Artist's concept of WMAP in space. Credit: NASA/WMAP science team
Launched in June 2001, the Wilkinson Microwave Anisotropy Probe collected its last science data Aug. 20 and fired thrusters Sept. 8 to leave its operational orbit.
WMAP was stationed about 930,000 miles from Earth at the L2 point, a gravitationally stable location where the tug of Earth's gravity keeps a spacecraft in lockstep with the planet as it orbits the sun. The L2 point is located on the side of Earth opposite the sun.
The spacecraft is now in a permanent parking orbit around the sun, according to a NASA statement releaesd Wednesday.
"We launched this mission in 2001, accomplished far more than our initial science objectives, and now the time has come for a responsible conclusion to the satellite's operations," said Charles Bennett, WMAP's principal investigator at Johns Hopkins University.
The spinning WMAP satellite scanned the sky to measure tiny variations in the temperature of the cosmic microwave background radiation 380,000 years after the Big Bang. Scientists consider the CMB the first light from the young universe after matter and light could exist independently as the universe cooled.
Only sensitive microwave space telescopes can detect the temperature fluctuations, which amount to just a millionth of a degree against an average backdrop of less than -450 degrees Fahrenheit. The measurements reveal warm and cool pockets in the infant universe, the distribution of energy before galaxies and stars began forming.
Among WMAP's accomplishments are the most accurate determination of the age of the universe at 13.75 billion years old, plus or minus 1 percent.
And WMAP confirmed normal atomic matter only makes up 4.6 percent of the material in the known universe. Dark matter, which has not been detected yet, makes up another 23 percent of the universe, while exotic dark energy comprises the remaining 72 percent.
The mission's ultimate legacy is still being written.

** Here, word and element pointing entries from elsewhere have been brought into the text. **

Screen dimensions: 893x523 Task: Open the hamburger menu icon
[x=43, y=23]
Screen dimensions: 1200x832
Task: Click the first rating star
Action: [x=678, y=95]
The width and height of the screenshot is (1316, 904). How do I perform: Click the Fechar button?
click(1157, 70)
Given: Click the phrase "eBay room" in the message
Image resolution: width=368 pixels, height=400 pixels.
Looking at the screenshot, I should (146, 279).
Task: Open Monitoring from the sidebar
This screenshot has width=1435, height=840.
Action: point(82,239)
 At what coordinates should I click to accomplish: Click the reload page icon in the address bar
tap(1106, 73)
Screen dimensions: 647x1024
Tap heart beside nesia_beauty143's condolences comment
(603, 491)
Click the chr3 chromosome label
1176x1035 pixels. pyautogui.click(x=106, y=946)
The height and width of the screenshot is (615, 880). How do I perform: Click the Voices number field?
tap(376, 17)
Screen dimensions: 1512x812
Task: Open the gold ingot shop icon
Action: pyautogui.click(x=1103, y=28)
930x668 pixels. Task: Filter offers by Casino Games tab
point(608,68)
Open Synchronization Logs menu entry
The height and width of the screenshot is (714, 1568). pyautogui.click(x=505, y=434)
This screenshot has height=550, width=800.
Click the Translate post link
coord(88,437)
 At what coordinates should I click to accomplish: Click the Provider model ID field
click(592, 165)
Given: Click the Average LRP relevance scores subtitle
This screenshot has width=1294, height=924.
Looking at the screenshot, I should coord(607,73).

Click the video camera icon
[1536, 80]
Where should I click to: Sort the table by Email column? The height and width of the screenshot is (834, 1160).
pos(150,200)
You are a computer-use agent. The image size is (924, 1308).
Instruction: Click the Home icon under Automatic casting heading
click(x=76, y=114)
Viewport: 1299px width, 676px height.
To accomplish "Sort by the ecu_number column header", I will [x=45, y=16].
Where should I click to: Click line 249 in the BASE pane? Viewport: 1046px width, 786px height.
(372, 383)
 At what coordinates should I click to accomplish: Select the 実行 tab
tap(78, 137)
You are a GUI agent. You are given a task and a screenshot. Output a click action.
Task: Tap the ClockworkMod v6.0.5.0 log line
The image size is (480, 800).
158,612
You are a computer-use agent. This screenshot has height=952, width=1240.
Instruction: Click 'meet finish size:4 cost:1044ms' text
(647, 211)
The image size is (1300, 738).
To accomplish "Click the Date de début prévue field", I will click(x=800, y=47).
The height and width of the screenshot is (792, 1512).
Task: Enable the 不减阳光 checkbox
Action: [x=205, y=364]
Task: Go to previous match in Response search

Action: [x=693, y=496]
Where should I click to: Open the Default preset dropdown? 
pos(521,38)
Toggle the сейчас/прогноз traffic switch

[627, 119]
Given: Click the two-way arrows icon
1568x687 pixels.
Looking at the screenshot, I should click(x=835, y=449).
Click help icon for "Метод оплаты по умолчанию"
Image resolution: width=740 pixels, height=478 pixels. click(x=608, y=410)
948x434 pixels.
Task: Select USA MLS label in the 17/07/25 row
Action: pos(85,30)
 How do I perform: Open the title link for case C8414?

The science team will be on the job through 2012 analyzing the final two years of data gathered by WMAP. Only the first seven years of results have been processed so far.
"WMAP has opened a window into the earliest universe that we could scarcely imagine a generation ago," said Gary Hinshaw, the mission manager at NASA's Goddard Space Flight Center. "The team is still busy analyzing the complete nine-year set of data, which the scientific community eagerly awaits."
NASA approved the two-year post-operations phase after a panel of senior independent researchers recommended funding further processing of raw WMAP data and its public release.
"WMAP gave definitive measurements of the fundamental parameters of the universe," said Jaya Bapayee, WMAP program executive at NASA Headquarters. "Scientists will use this information for years to come in their quest to better understand the universe."
A European Space Agency mission named Planck carries instruments covering a frequency range 10 times greater than WMAP. Planck launched in 2009 finished the first of four planned sky surveys earlier this year.
Scientists say WMAP's measurements complement Planck and will continue to be useful in the future.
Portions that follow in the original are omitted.